Work to complete.
Retype only what runs from the line with "This screenshot has height=532, width=802." through the end of the entries, exactly and in full, but omit any picture you find.

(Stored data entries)
BEGIN
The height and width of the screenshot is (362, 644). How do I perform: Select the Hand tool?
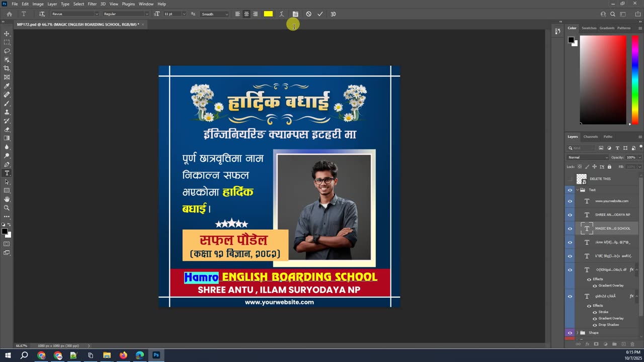[7, 199]
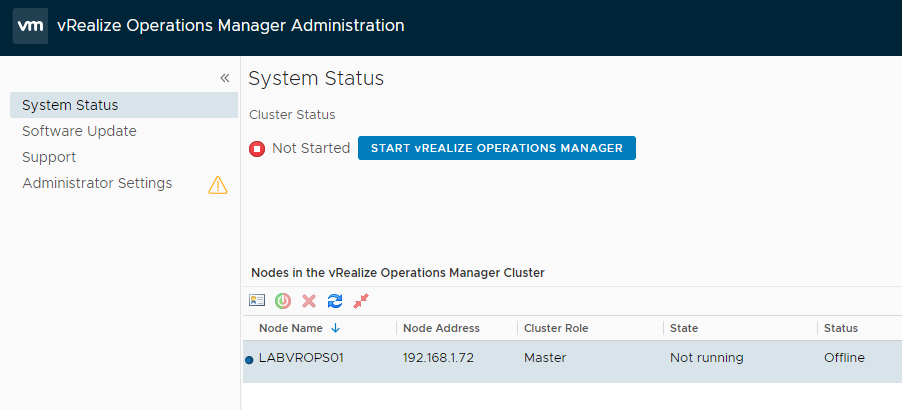Click the red X remove node icon
The width and height of the screenshot is (902, 410).
309,300
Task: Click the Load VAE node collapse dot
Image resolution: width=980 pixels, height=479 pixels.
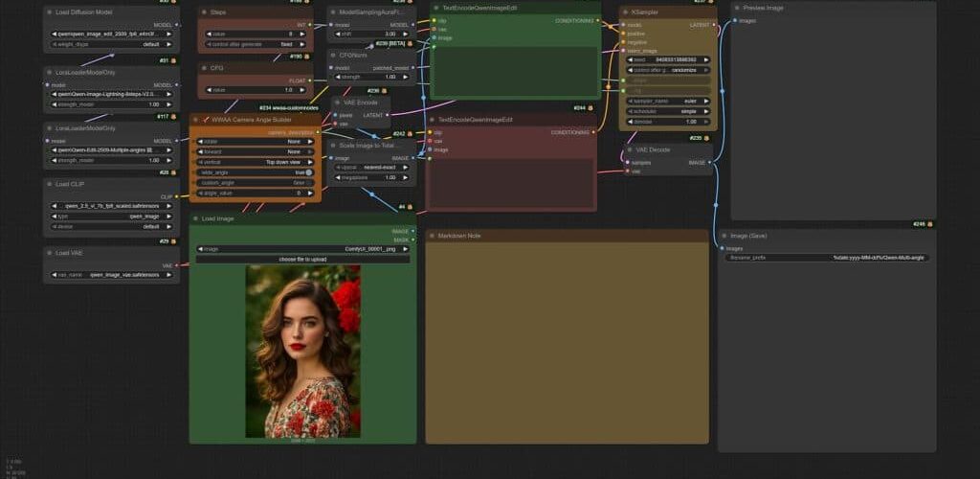Action: [x=49, y=253]
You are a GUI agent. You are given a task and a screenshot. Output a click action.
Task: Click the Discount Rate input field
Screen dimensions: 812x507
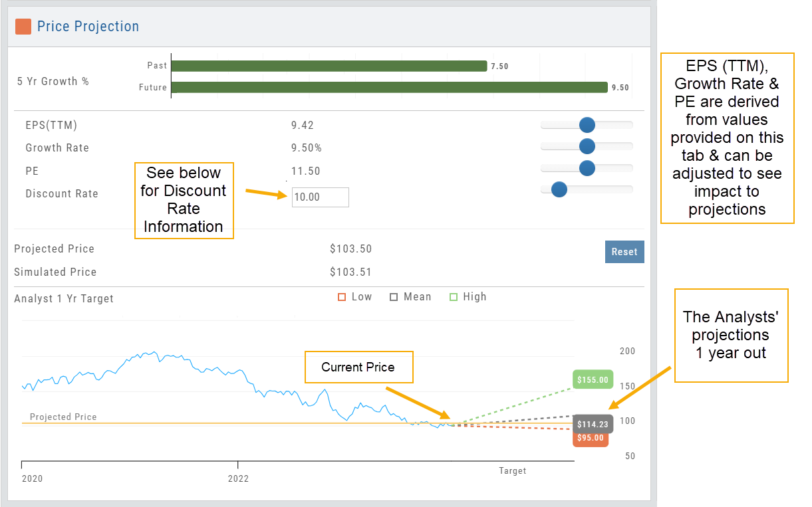(x=320, y=197)
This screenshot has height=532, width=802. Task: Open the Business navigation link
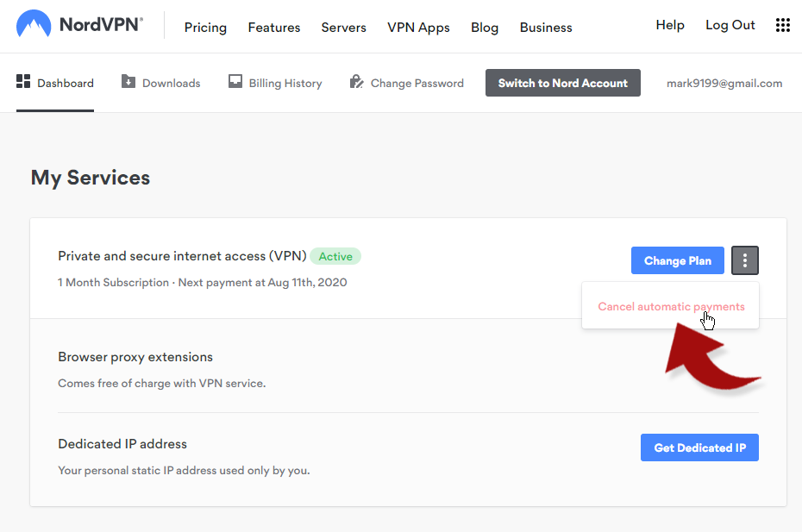point(546,28)
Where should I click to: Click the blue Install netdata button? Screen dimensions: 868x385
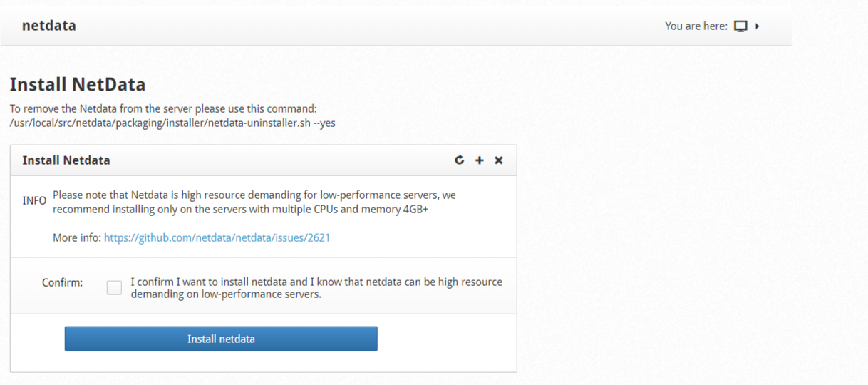(x=221, y=339)
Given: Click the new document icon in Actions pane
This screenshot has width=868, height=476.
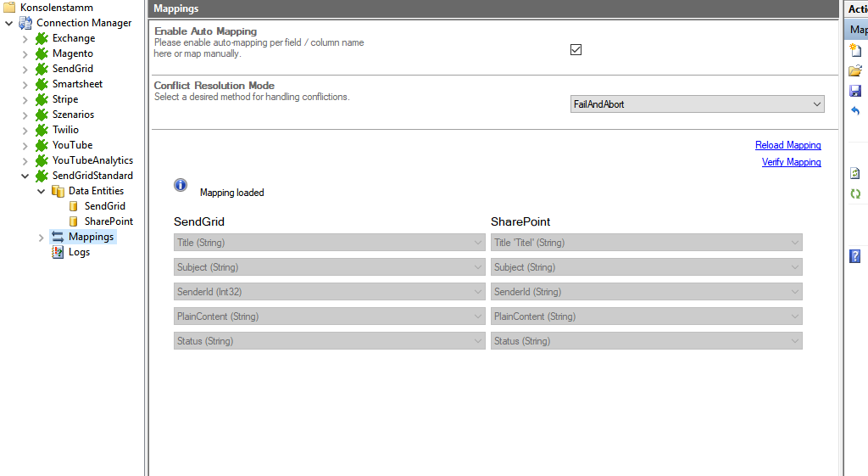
END
Task answer.
This screenshot has height=532, width=802. Task: Open the Business navigation link
point(546,28)
Where should I click to: Click the blue Install netdata button? Screen dimensions: 868x385
(x=221, y=339)
Given: Click the new document icon in Actions pane
This screenshot has width=868, height=476.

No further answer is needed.